La controversia era sorta a seguito dell'impugnazione, da parte del legale, degli avvisi di accertamento che erano stati emessi per il mancato pagamento della T.I.A. per sei annualità.

In particolare, con l'impugnazione erano stati eccepiti la decadenza del potere di accertamento per il 2001, l'inesistenza di una specifica tariffa per i locali ove sono svolte attività commerciali nel regolamento comunale di Bari in materia e l'ingiustificata liquidazione dell'imposta per l'intero, applicata per la superficie massima dell'immobile.

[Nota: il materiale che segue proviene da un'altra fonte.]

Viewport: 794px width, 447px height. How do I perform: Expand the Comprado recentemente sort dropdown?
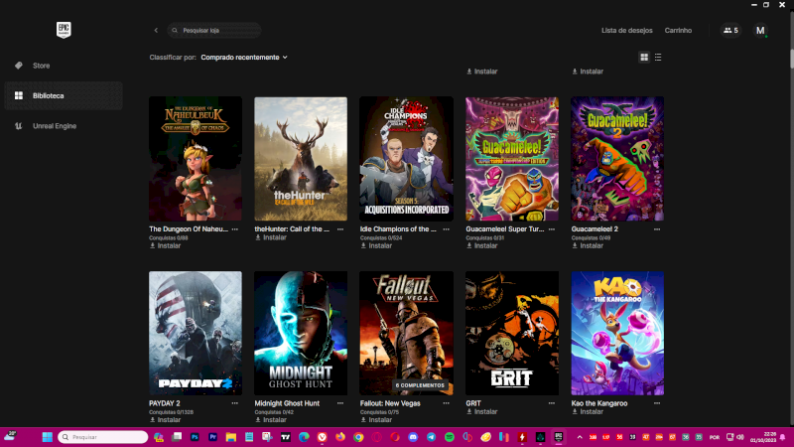[x=243, y=58]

Sia la CTP che la CTR avevano tuttavia rigettato il ricorso, ritenendo che il Comune avesse applicato correttamente la normativa di legge sotto tutti gli aspetti. Dinanzi alla Corte di cassazione, l'avvocato ha deciso di contestare solo l'equiparazione, a suo dire illegittima, dell'attività professionale forense alle attività commerciali ai fini della determinazione della Tarsu.

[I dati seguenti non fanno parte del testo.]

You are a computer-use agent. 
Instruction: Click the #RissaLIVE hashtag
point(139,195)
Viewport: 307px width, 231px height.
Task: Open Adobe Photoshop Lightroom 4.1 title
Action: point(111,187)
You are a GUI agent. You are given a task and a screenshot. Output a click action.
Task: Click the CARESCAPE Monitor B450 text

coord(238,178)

Abitazioni civili adibite a studi professionali

I giudici di legittimità, però, hanno sottolineato che gli enti impositori hanno per legge il potere discrezionale di fissare una tariffa speciale per le abitazioni civili in cui si svolge anche un'attività professionale, escludendo l'applicazione della tariffa abitativa ordinaria: lo stabilisce espressamente l'articolo 62, comma 4, del decreto legislativo numero 507/1993.

Posto che il Comune di Bari, in tema di Tarsu, riconduce l'attività professionale dell'avvocato alla Categoria 3 relativa a "uffici professionali, commerciali, industriali e simili", la tariffa che il legale deve pagare è quindi, incontestabilmente, la stessa dei negozi.